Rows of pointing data
=-=-=

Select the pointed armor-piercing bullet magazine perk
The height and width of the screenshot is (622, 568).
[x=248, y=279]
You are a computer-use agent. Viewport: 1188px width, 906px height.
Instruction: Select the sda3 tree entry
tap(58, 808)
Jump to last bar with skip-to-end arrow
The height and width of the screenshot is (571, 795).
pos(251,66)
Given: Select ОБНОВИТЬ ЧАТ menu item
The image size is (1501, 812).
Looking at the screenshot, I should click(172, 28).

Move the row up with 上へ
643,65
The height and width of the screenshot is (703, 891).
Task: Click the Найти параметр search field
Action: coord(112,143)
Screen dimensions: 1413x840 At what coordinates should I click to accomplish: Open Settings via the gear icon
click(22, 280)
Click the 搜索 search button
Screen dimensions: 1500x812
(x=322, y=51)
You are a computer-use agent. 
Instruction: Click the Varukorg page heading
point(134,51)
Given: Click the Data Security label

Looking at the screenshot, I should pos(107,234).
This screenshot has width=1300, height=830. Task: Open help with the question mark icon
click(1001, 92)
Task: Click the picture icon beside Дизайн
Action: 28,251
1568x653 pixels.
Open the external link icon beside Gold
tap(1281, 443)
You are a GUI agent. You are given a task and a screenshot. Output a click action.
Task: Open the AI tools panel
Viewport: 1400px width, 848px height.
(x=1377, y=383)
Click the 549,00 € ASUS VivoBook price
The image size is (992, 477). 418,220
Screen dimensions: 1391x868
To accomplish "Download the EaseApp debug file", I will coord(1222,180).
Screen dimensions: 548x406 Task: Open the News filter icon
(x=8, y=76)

=-=-=

## Task details
Change every instance of "computer-use agent" in the data above to "screen-reading assistant", and leave everything else exactly the same.

## The response
Select the pointed armor-piercing bullet magazine perk
The height and width of the screenshot is (622, 568).
[x=248, y=279]
You are a screen-reading assistant. Viewport: 1188px width, 906px height.
Instruction: Select the sda3 tree entry
tap(58, 808)
Jump to last bar with skip-to-end arrow
The height and width of the screenshot is (571, 795).
pos(251,66)
Given: Select ОБНОВИТЬ ЧАТ menu item
The image size is (1501, 812).
Looking at the screenshot, I should click(172, 28).

Move the row up with 上へ
643,65
The height and width of the screenshot is (703, 891).
Task: Click the Найти параметр search field
Action: coord(112,143)
Screen dimensions: 1413x840 At what coordinates should I click to accomplish: Open Settings via the gear icon
click(22, 280)
Click the 搜索 search button
Screen dimensions: 1500x812
(x=322, y=51)
You are a screen-reading assistant. 
Instruction: Click the Varukorg page heading
point(134,51)
Given: Click the Data Security label

Looking at the screenshot, I should pos(107,234).
This screenshot has width=1300, height=830. Task: Open help with the question mark icon
click(1001, 92)
Task: Click the picture icon beside Дизайн
Action: 28,251
1568x653 pixels.
Open the external link icon beside Gold
tap(1281, 443)
You are a GUI agent. You are given a task and a screenshot. Output a click action.
Task: Open the AI tools panel
Viewport: 1400px width, 848px height.
(x=1377, y=383)
Click the 549,00 € ASUS VivoBook price
The image size is (992, 477). 418,220
Screen dimensions: 1391x868
To accomplish "Download the EaseApp debug file", I will coord(1222,180).
Screen dimensions: 548x406 Task: Open the News filter icon
(x=8, y=76)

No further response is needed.